### SHORT PROBLEM
Copy each of the records below word for word, and leave the pictures out of your answer.

* BEGIN *

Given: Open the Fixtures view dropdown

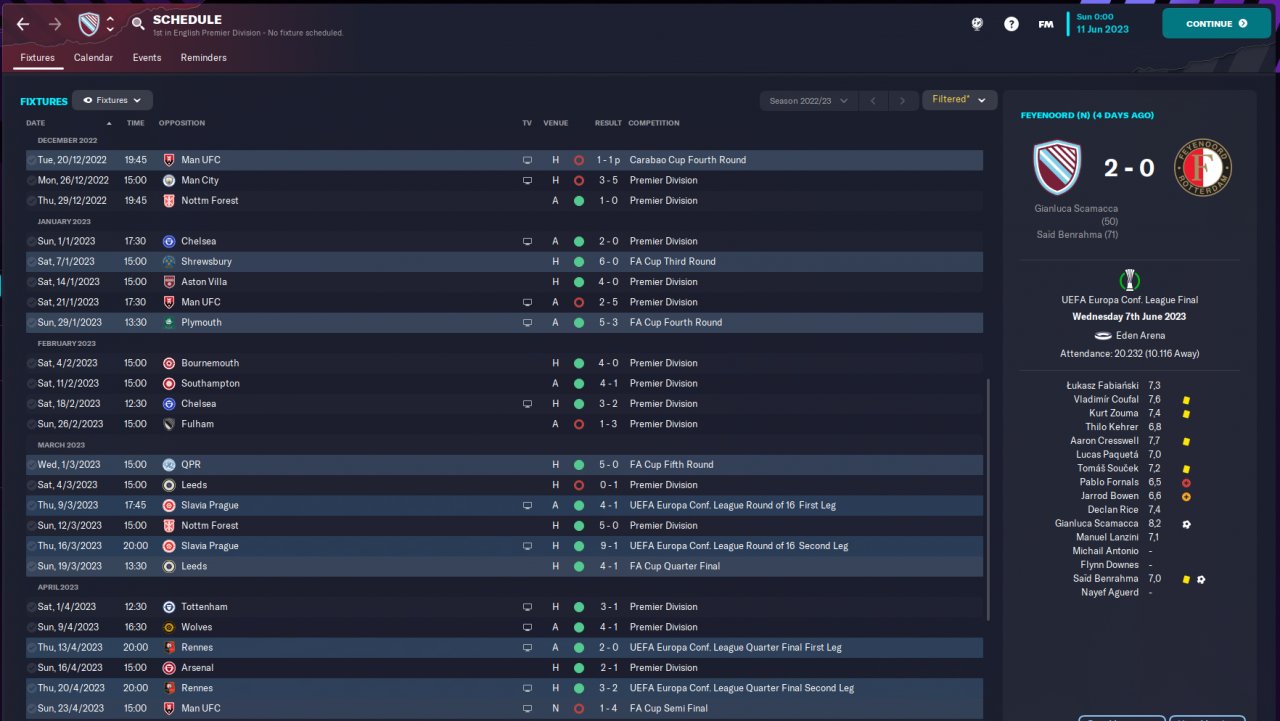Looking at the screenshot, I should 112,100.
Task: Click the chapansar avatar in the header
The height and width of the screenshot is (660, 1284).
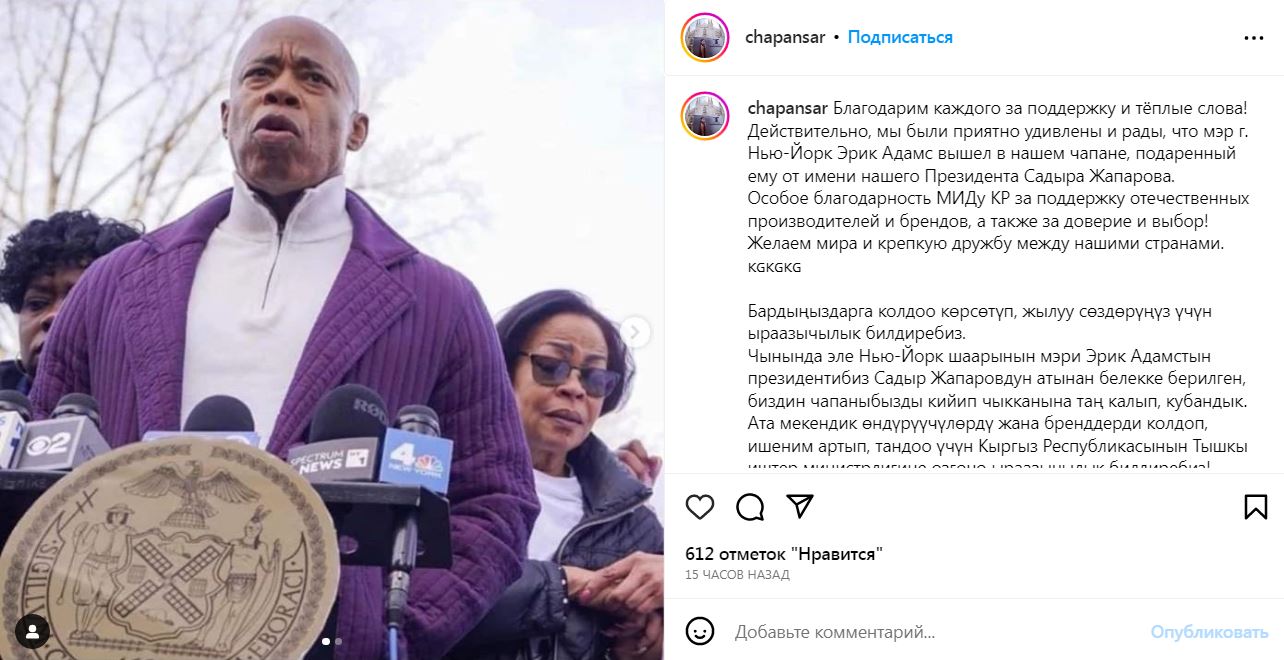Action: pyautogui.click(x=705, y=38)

* END *

### WRITTEN SOLUTION
Given: Open the Fixtures view dropdown

Looking at the screenshot, I should 112,100.
Task: Click the chapansar avatar in the header
The height and width of the screenshot is (660, 1284).
Action: pyautogui.click(x=705, y=38)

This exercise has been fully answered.